Ultimately, the team struck the right balance, designing their solution to respond even better to failure than standard storage systems. When a piece of hardware on a traditional disk-array system fails, that system typically loses a large percentage – often half or more — of its performance capability. But with the HP Labs system, if one component fails, the others take over, allowing the system to function with little or no loss of performance. Administrators can also easily remove and replace malfunctioning hardware.

Different cells for different needs

The team built its prototype using standard rack-mounted servers. Because of the limited number of disks supported by these first systems, the team is now experimenting with newer designs that will incorporate larger numbers (up to 12 disks) in a single compact package.

One of the advantages of the experimental architecture is that various aspects of the hardware are flexible — you can have a cell that has relatively more disk drives per CPU units, for instance, which would be more appropriate for bulk or archival storage. Other cells may have more memory for higher performance.

"What's exciting now is the huge opportunity that's ahead of us," she adds, "both in terms of the business engagements and all the research threads we can explore. It's probably more than we have the time and resources to do, so we need to prioritize. But that's a good position to be in."

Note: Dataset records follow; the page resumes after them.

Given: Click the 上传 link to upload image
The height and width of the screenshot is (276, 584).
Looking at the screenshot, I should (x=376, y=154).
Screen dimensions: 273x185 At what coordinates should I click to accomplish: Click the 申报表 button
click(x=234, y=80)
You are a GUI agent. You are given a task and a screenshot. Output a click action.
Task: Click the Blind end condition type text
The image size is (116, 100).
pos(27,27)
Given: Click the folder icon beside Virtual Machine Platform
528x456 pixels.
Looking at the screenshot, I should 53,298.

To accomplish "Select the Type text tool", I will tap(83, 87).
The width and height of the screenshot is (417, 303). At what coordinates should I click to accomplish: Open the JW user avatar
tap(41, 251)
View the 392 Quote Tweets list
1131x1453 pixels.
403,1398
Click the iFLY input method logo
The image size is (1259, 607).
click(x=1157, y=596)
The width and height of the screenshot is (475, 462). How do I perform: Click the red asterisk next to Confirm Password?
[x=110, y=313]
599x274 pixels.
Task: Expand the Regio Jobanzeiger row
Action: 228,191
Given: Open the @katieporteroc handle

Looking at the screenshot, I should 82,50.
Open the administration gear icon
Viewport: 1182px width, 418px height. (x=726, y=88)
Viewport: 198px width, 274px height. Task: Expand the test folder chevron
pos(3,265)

If one fails, others carry on

Efficiently handling such heterogeneity is another key research area. Veitch anticipates that cells will come in a variety of storage sizes — from smaller, four-disk models containing a few hundred gigabytes at the entry level, to about a dozen or more drives containing up to a few terabytes.

To add additional storage, "You just plug in a cell and connect it to the network," Veitch says. "Then you go to your management console, where you're looking at the whole system. You'll see how just how much useable space is there."

The Labs experimental solution also uses different methods of replicating data to make sure it's always available, such as using an algorithm that provides mirroring of data in three locations. "That way, if one fails, the other two can carry on quite happily," Veitch says.

Continuing research

Although some HP StorageWorks grid products now use early versions of smart-cell technology, the HP Labs team continues developing the concept.

Current experiments involve increasing system scale. "Right now, we can scale to 20 or 30 cells," Veitch says. "We'd like to go beyond that and build some really big systems."

How big? The team envisions architectures one day containing hundreds, perhaps thousands of cells – enough to build a virtual warehouse big enough to meet the storage needs of even the most prolific business.